A new generation of multifunctional fusion
proteins presents a potential
solution to overcome the challenges associated with brain
drug delivery and development of treatments for
neurological disorders, including
stroke,
Alzheimer's disease,
Parkinson's disease and inherited
mucopolysaccharidosis. These biotherapeutics are engineered i) to cross the blood-brain barrier (BBB) following i.v. administration and ii) to produce a brain
therapeutic effect. These fusion
proteins are comprised of both a transport and a therapeutic domain. The transport domain is a
monoclonal antibody (MAb) directed to an exofacial
epitope of the BBB human
insulin receptor (HIR), which uses the BBB endogenous
insulin transport system to gain access to the brain via receptor-mediated transcytosis without interfering with the normal transport of
insulin. Both human-chimeric and fully humanized versions of the anti-human HIRMAb have already been produced. The therapeutic domain of these fusion
proteins consists of the
peptide or
protein of interest fused to the carboxyl terminus of the C(H)3 region of the heavy chain of the anti-human HIRMAb.

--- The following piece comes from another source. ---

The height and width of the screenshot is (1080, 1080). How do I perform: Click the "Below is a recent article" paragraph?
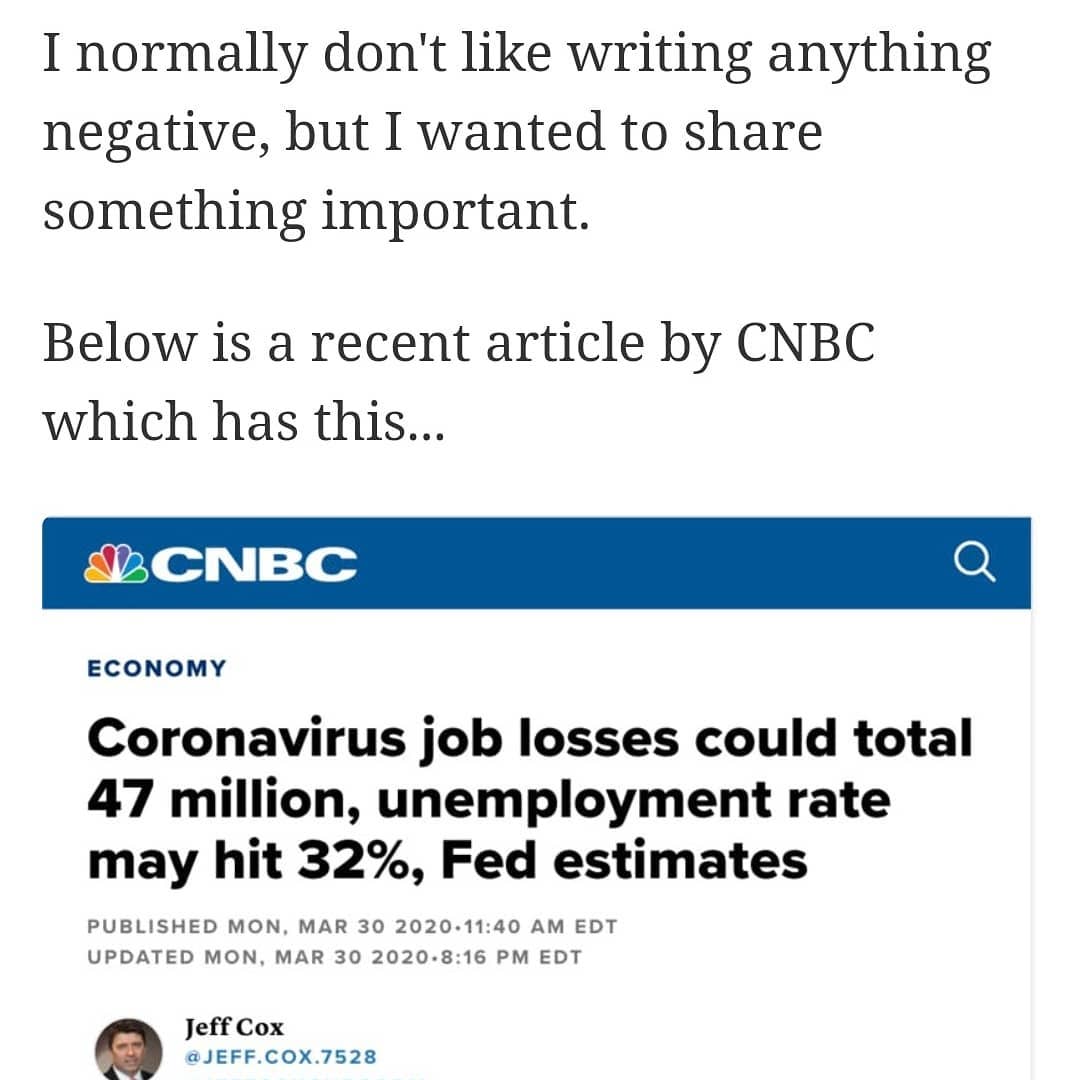[458, 382]
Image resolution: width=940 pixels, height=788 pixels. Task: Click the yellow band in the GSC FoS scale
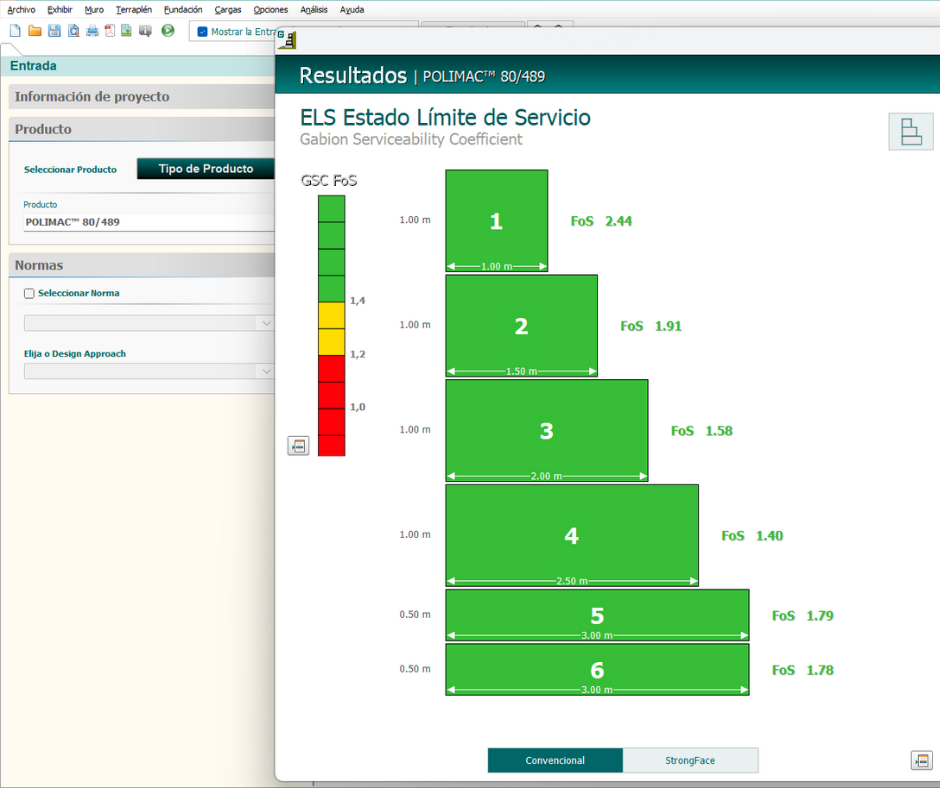coord(331,328)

A variety of HIRMAb fusion
proteins were engineered aiming at the development of
therapeutics for the central nervous system (CNS), i.e.,
stroke and
Parkinson's disease, as in the case of HIRMAb-
BDNF and HIRMAb-
GDNF, respectively, HIRMAb-IDUA for the treatment of
Hurler's disease, HIRMAb-A beta single chain antibody for passive immunotherapy of
Alzheimer's disease, and HIRMAb-
avidin as delivery system for biotinylated drugs, like siRNAs. The multifunctionality of these fusion
proteins has been validated in preclinical work, including brain update in primates. Pending further development into pharmacological and toxicological studies, and clinical trials, members of the biotherapeutic family discussed in the present review, designed to overcome the brain
drug delivery hurdle, are positioned to become a new generation of neuropharmaceutical drugs for the treatment of human CNS disorders.